Larmuth also explains that volunteers may be deposited somewhere remote, but cannot rely on the helicopter being able to fetch them if the wind comes up. This is why the training video stresses bringing appropriate gear for any eventuality, like a long, hard trek out, which could require rock climbing or abseiling.

The right kind of helicopter is essential for the tricky flying involved in helihacking, and McKirdy favours the Bell 407. He met helicopter pilot Bronte Heinrich while they were flying with a base-jumping film team and noted his finely-tuned skills. “He’s incredible, says McKirdy. “He’s my current favourite pilot and the hacking teams are thankful for the expertise he brings to the job.”

Heinrich cites the twin hooks in the Bell 407 suspended on two points for extra safety, as required for human external cargo. Plus, it's good manoeuvrability - especially when flying close to the mountain - with the ability to look down at what’s going on below. I asked him how he manages to lean out of the chopper and keep it stable while positioning the weight bag and rope in exactly the right place for the hackers far below to hook on. “It’s called long line vertical reference flying and takes a lot of practice,” he laughs, casually adding, “It’s what I do.”

He’s also done tourist flying, movie flying (for the last Mission Impossible film with Tom Cruise aboard), firefighting, and the kind of death-defying manoeuvres that deposit workers on the top of remote electric pylons.
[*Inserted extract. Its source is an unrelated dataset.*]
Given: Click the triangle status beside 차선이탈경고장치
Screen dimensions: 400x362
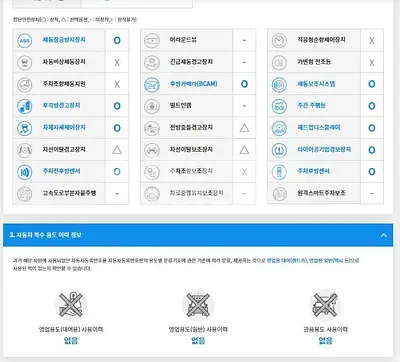Looking at the screenshot, I should coord(117,150).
Heinrich is as cool as they come, never flustered, always in control, with clear judgment at the extreme end of flying.

A gathering around the helicoper
Photo by Grant Duncan-Smith Subiaco Photography

Perhaps academics like Diamond and Larmuth are drawn to helihacking because they understand the science behind it. Alien trees like pines, eucalyptus and acacia have deeper roots than native vegetation and use substantially more water. They continue to transpire during droughts, thereby severely reducing water availability. Removing them is a highly effective, nature-based solution and can increase water flow by up to 30%. The alien trees and bushes also change the PH balance of the soil, smother indigenous plants and make veld fires burn hotter, angrier and longer. Their seeds rain down on the mountainside and are dispersed by baboons, accounting for those lone pines on rocky ledges that Larmuth considers a personal challenge.

Heinrich’s voice brought the radio to life, telling us he was on his way to fetch us. Diamond was camouflaged in foliage a little way beneath Vos and I, and rapidly hooked himself onto the rope attachment swinging in front of him. Trapped in a cloak of leaves and branches, he rapidly jettisoned the plant life before hovering in front of us. The threesome quickly reunited and flew through the air back to base after six hours of hacking.

These helihackers take alien clearing to another level, but for them, it’s all in a day’s volunteering. For me, it was a baptism of fire on what both Diamond and Vos say was a particularly steep slope. The experience reminded me to push my boundaries and seize the opportunity to do something different and worthy. I saw firsthand what a difference the helihacking team can make in a day, and while they appreciate volunteers, such individuals need to come with the right skillset - that I sorely lacked - for an extreme day of hacking.